YOUR ASSIGNMENT: Would you copy every record exactly as it stands and drop the pictures?

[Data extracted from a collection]
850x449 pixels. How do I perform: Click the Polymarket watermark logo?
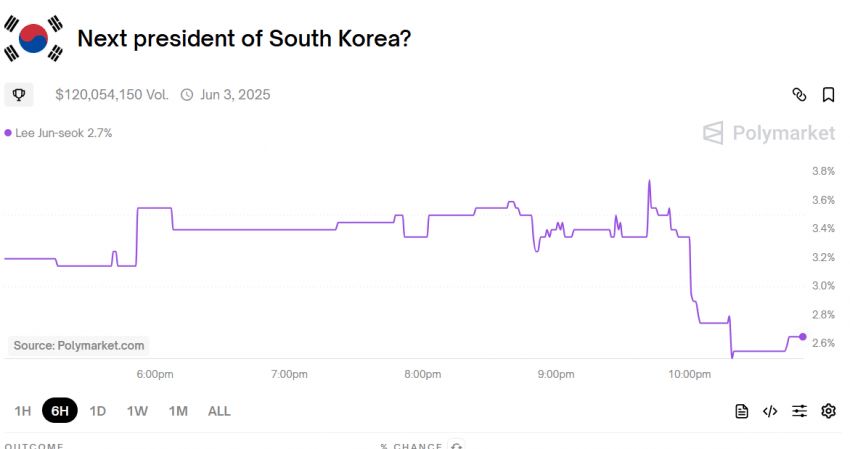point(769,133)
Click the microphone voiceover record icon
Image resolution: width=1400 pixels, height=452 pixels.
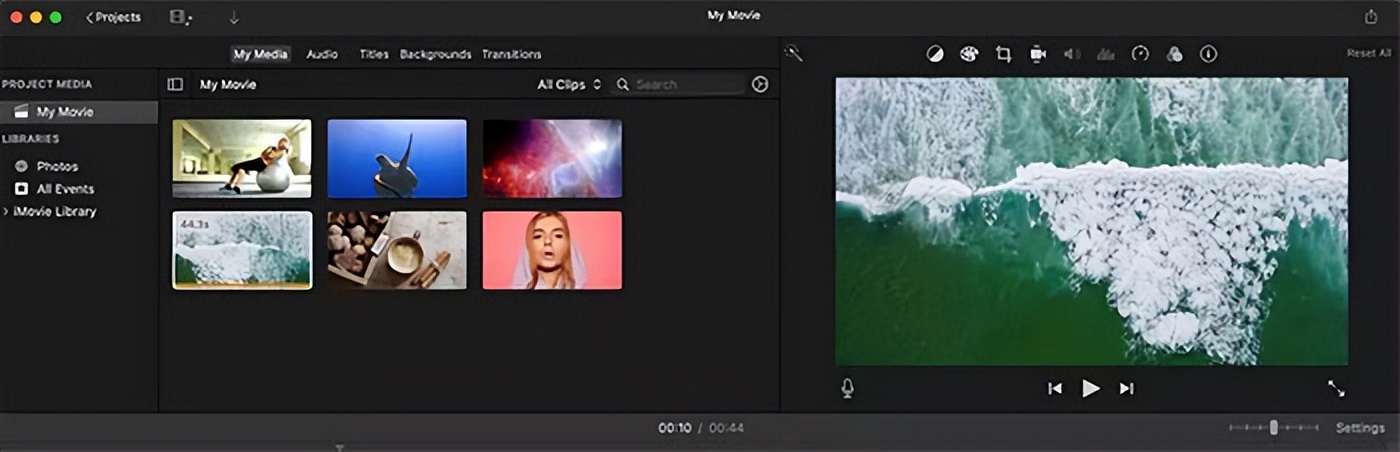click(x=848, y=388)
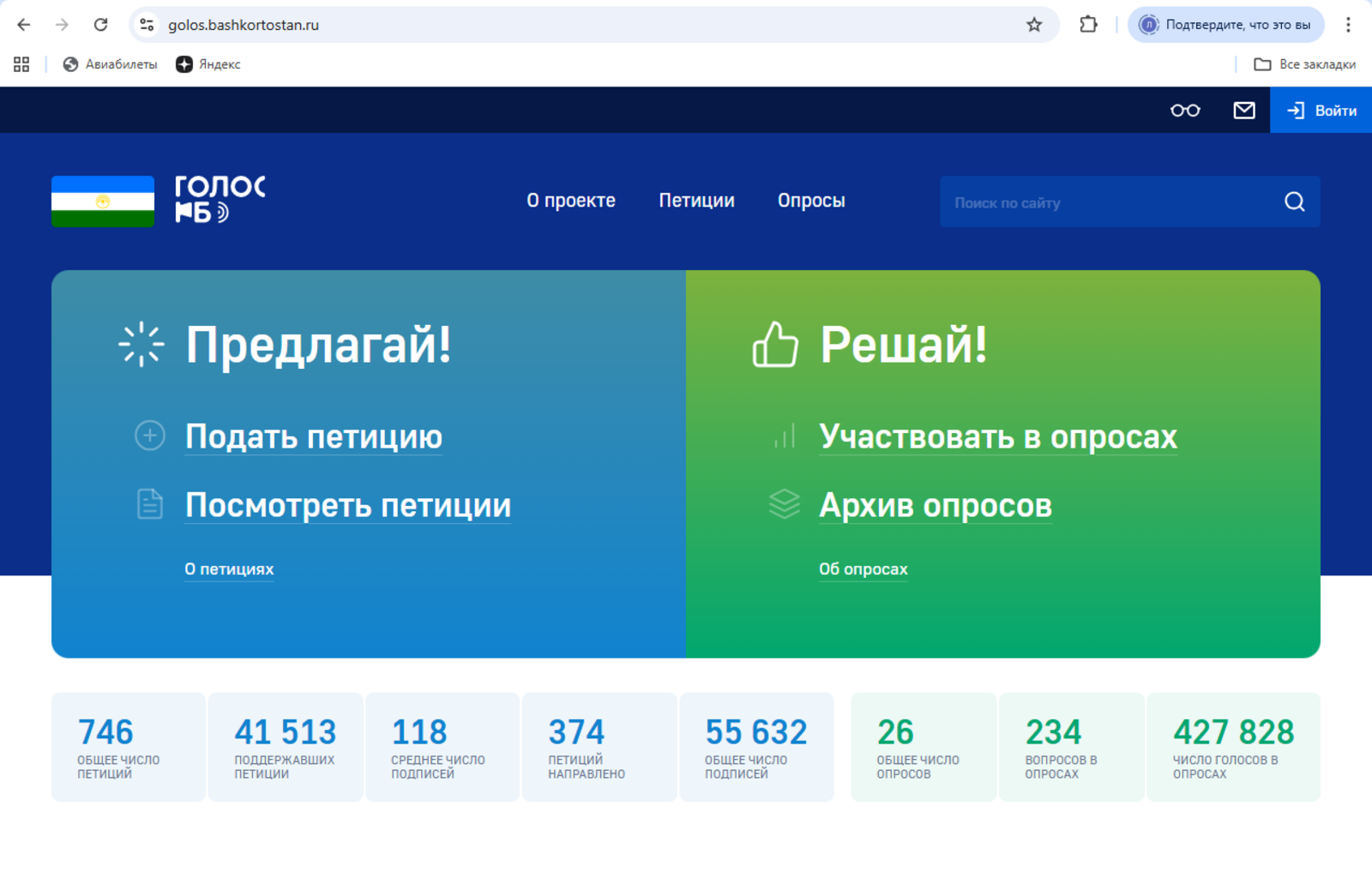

ANSWER TO THE EXERCISE:
850x449 pixels. How do I perform: Click the Polymarket watermark logo?
point(769,133)
Click the microphone voiceover record icon
Image resolution: width=1400 pixels, height=452 pixels.
click(x=848, y=388)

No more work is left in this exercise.